Uncertainty over whether a homebuyer tax credit would be extended weighed down construction last month — a sign of how much the fledgling recovery depends on government support.
Home building unexpectedly plunged to its lowest point since April, the Commerce Department said Wednesday. The figures show that builders fear there aren't enough buyers to soak up the glut of unsold homes already on the market — a supply magnified by record-high foreclosures.
Congress renewed the homebuyer tax credit earlier this month and broadened its reach. But even with government aid, the weakness of the housing sector is dragging on the economy.
"It will take a while before residential construction begins to contribute meaningfully to growth," Jennifer Lee, an economist at BMO Capital Markets, wrote in a research note.
The tepid recovery is also holding down inflation. While consumer prices edged up faster than expected in October, they remain lower than they were a year ago. And inflation is expected to stay subdued.
The Labor Department said consumer prices rose 0.3 percent in October, a bit more than the 0.2 percent economists had expected. Core inflation, which excludes energy and food, rose 0.2 percent, compared with expectations for a 0.1 percent rise.
The higher figure was driven by another increase in energy prices and the biggest jump in new-car prices in 28 years. The prices of used cars and trucks also rose by the most since September 1980. Together, new- and used-car prices accounted for 90 percent of the increase in core inflation last month, government analysts said.
Analysts said the jump in used-car prices was due partly to the government's Cash for Clunkers rebate program. The program reduced the stockpile of used vehicles. This happened because cars that qualified for the clunkers program were junked and so weren't available for resale.
The clunkers program also drove up new-car prices, analysts said. It helped reduce the supply of new cars just as the latest model-year vehicles, which typically carry a premium, were arriving in showrooms.

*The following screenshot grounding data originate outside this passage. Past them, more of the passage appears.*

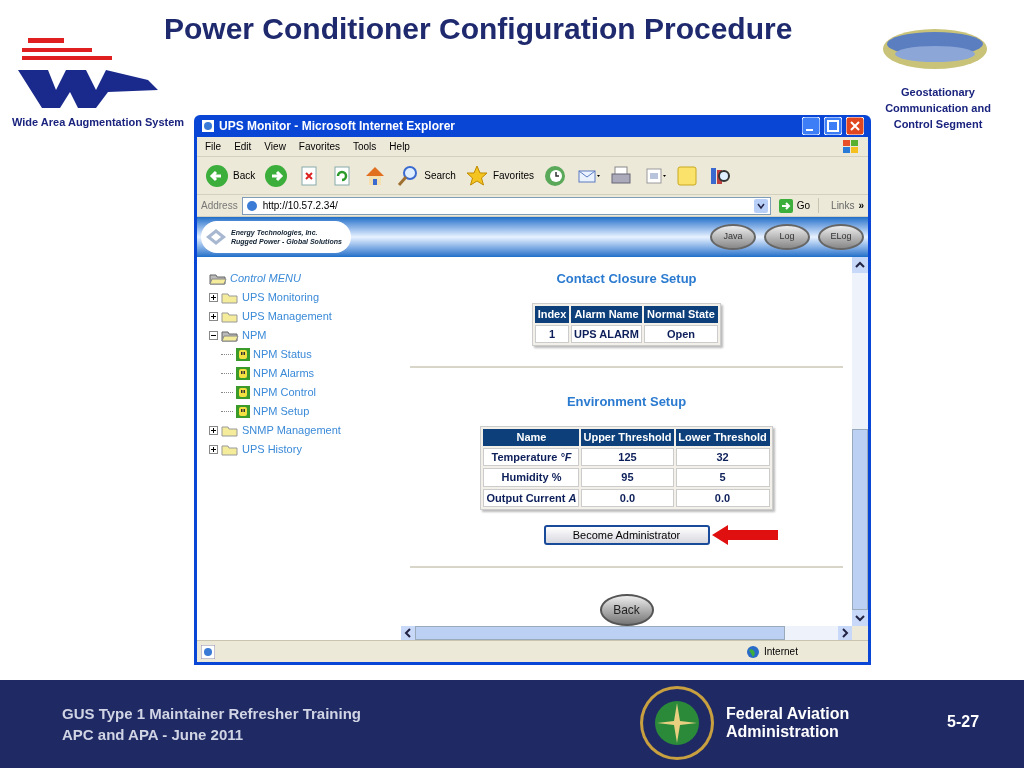 Image resolution: width=1024 pixels, height=768 pixels. What do you see at coordinates (606, 334) in the screenshot?
I see `table-cell: UPS ALARM` at bounding box center [606, 334].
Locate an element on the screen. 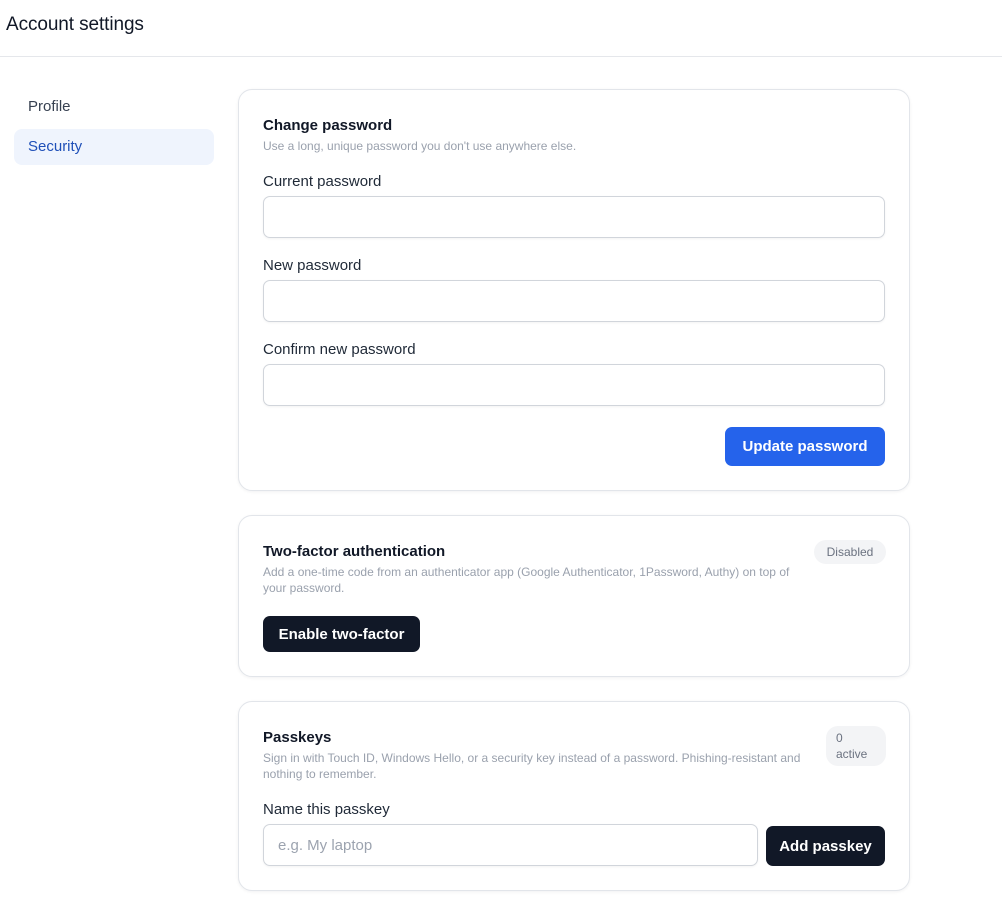 This screenshot has width=1002, height=897. change-password-title: Change password is located at coordinates (328, 126).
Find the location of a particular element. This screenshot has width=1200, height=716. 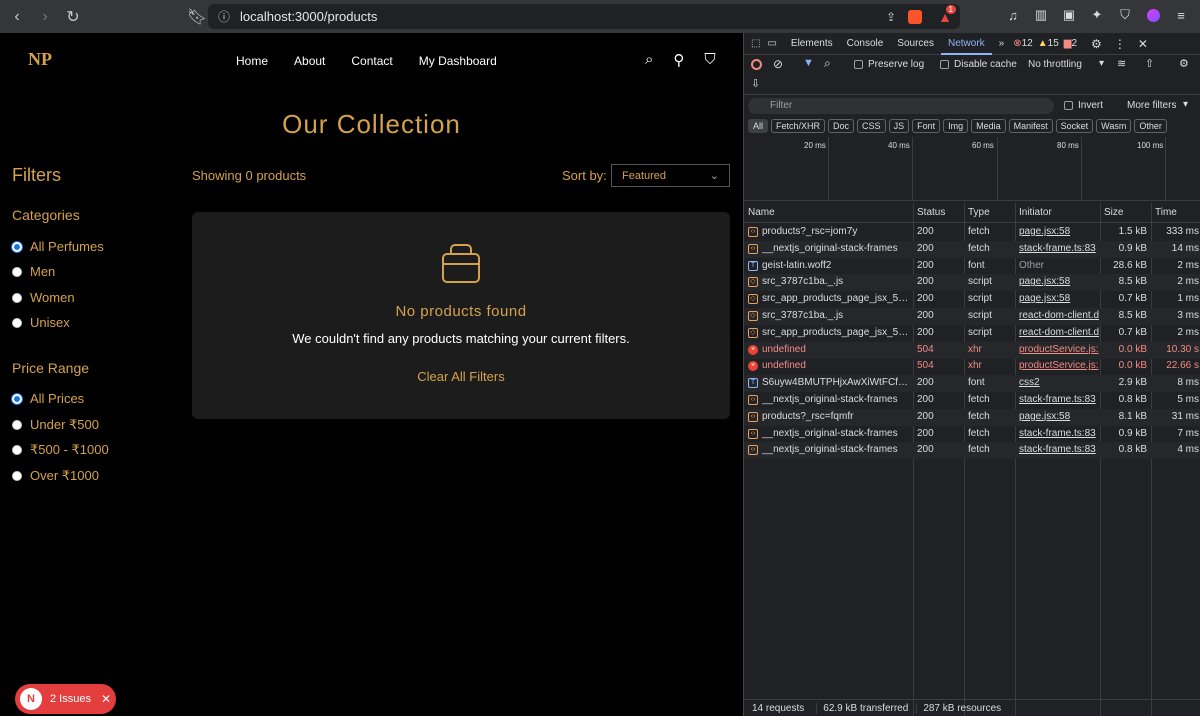

chip-other: Other is located at coordinates (1150, 126).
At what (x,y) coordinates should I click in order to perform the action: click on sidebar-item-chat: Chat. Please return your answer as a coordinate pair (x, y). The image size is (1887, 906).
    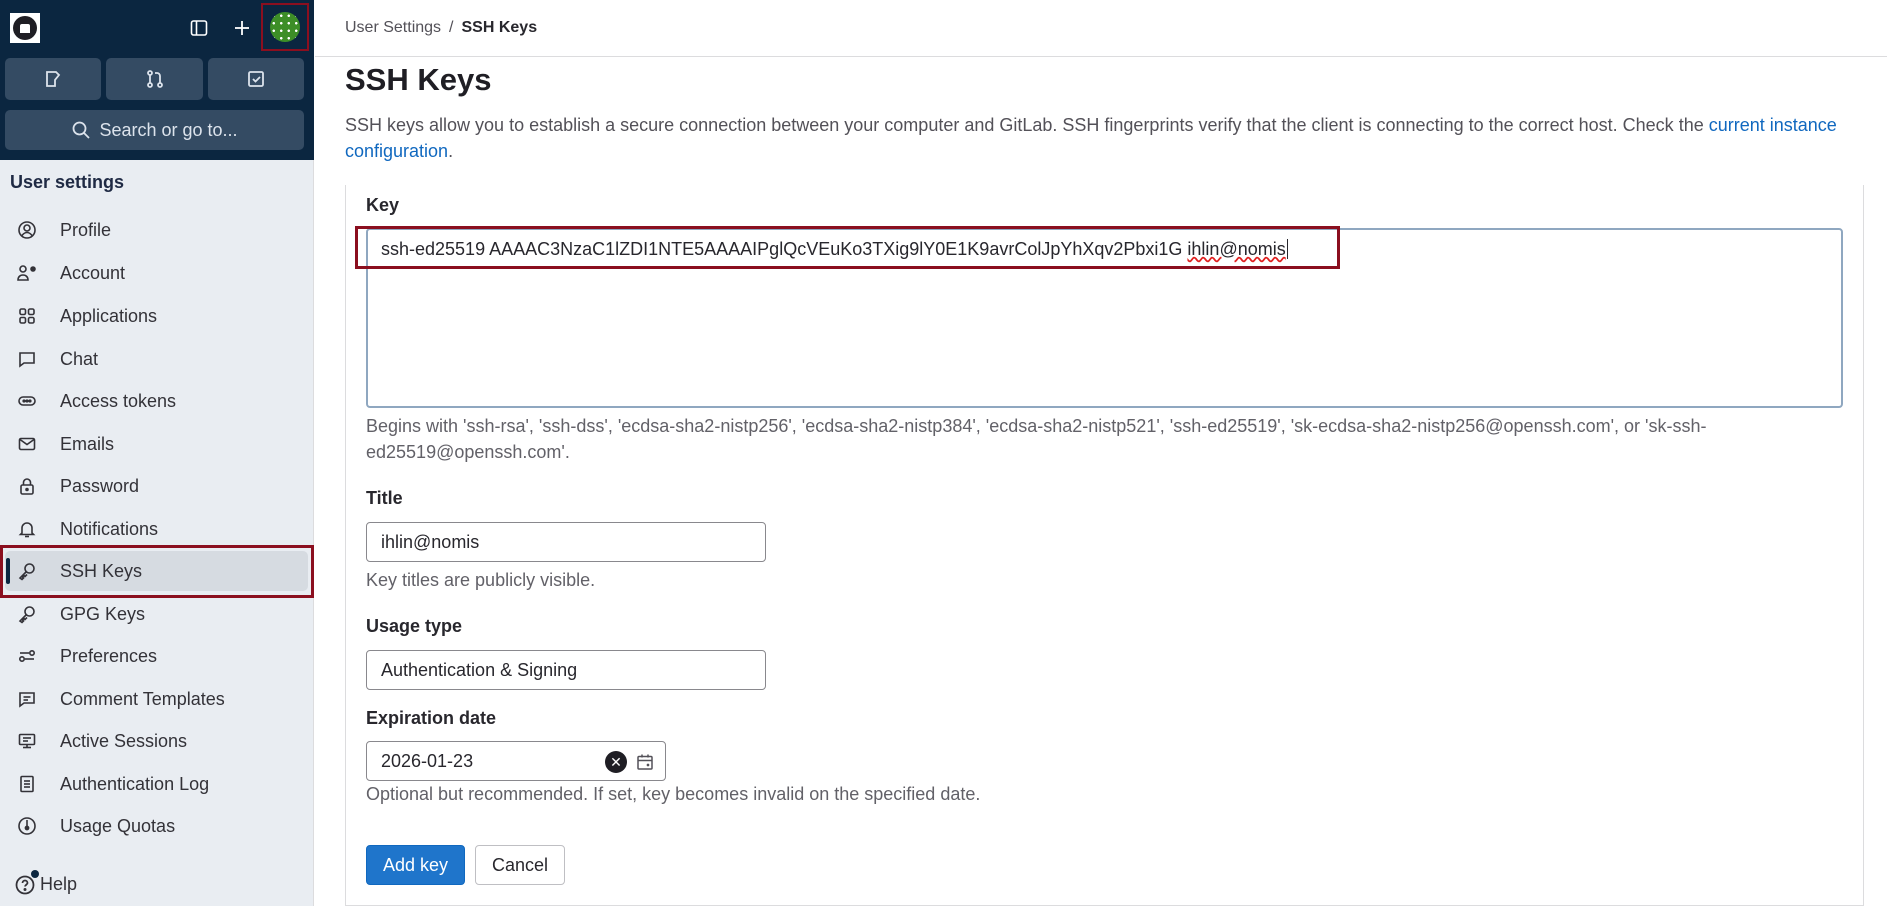
    Looking at the image, I should click on (156, 359).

"The Cash for Clunkers program may have wiped out the '09 models that have been sitting there, but the brand-new 2010 models come, and they can command a higher price for those," said James Brock, an economist at Miami University in Oxford, Ohio, who studies the auto industry.
On Wall Street, stocks edged down after the unexpected drop in home construction and disappointing forecasts from technology companies. The modest drop came a day after major stock indicators closed at 13-month highs, including the Dow Jones industrial average, which has risen nine of the past 10 days. The Dow lost more than 32 points in afternoon trading Wednesday, and broader indexes also dipped.
The report on home construction said building of homes and apartments fell 10.6 percent in October to a seasonally adjusted annual rate of 529,000, from an upwardly revised 592,000 in September. Economists polled by Thomson Reuters had expected a pace of 600,000.
"There has not has not been much improvement in the underlying demand for new and existing homes," said Mark Vitner, senior economist with Wells Fargo Securities. "That's a warning for 2010."
So is a decline in applications for building permits — a gauge of future activity. Applications fell 4 percent to an annual rate of 552,000 units. That was the lowest since May and missed analysts' expectations of 580,000. Still, applications for single-family homes fell only 0.2 percent.
The National Association of Home Builders said this week that its housing market index remained unchanged in November, reflecting a cautious outlook from home builders. The trade association said its index stood at 17 for the second straight month; readings below 50 indicate negative sentiment.
Developers, facing weak demand and competition from low-priced foreclosures, have scaled back sharply. The number of homes under construction last month fell 3.4 percent to 560,000, the lowest on records dating to 1970.
With construction levels low, however, the inventory of unsold homes has been dropping. At September's sales pace, it would take about 7.5 months to sell off all the new homes on the market. That's down from a peak of 11 months last fall. But it's still short of a healthy level of around a six-month supply.
"It's still not a great market," said Brad Hunter, chief economist with Metrostudy, a real estate research firm. "But it's not as bad as it was six months ago."
People who have owned their current homes for at least five years can now claim a tax credit of up to $6,500 for a home purchase. First-time homebuyers qualify for up to $8,000. To qualify, buyers must sign a purchase agreement by April 30.
Since the tax credit was extended earlier this month, Beazer Homes USA Inc. and other builders have said they're gearing up to buy land in some markets, citing expectations that sales will improve next year.
Foreclosures, though, remain sky-high. And many experts predict a new wave starting next spring. More than 332,000 households, or one in every 385 U.S. homes, received a foreclosure-related notice in October, according to RealtyTrac Inc.
Those trends are weighing on the economic rebound.
In an interview with Fox News on Wednesday, President Barack Obama said he's worried that spending too much government money to help revive the economy could undermine a fragile U.S. recovery and cause a double-dip recession. That occurs when the economy begins to recover briefly from a recession only to be dragged back under.
Obama said his administration is considering tax breaks that could encourage businesses to begin hiring again. But he added that if the nation keeps adding to deficit spending through tax cuts or more stimulus spending, people could lose confidence in the U.S. economy, and that could "lead to a double-dip recession."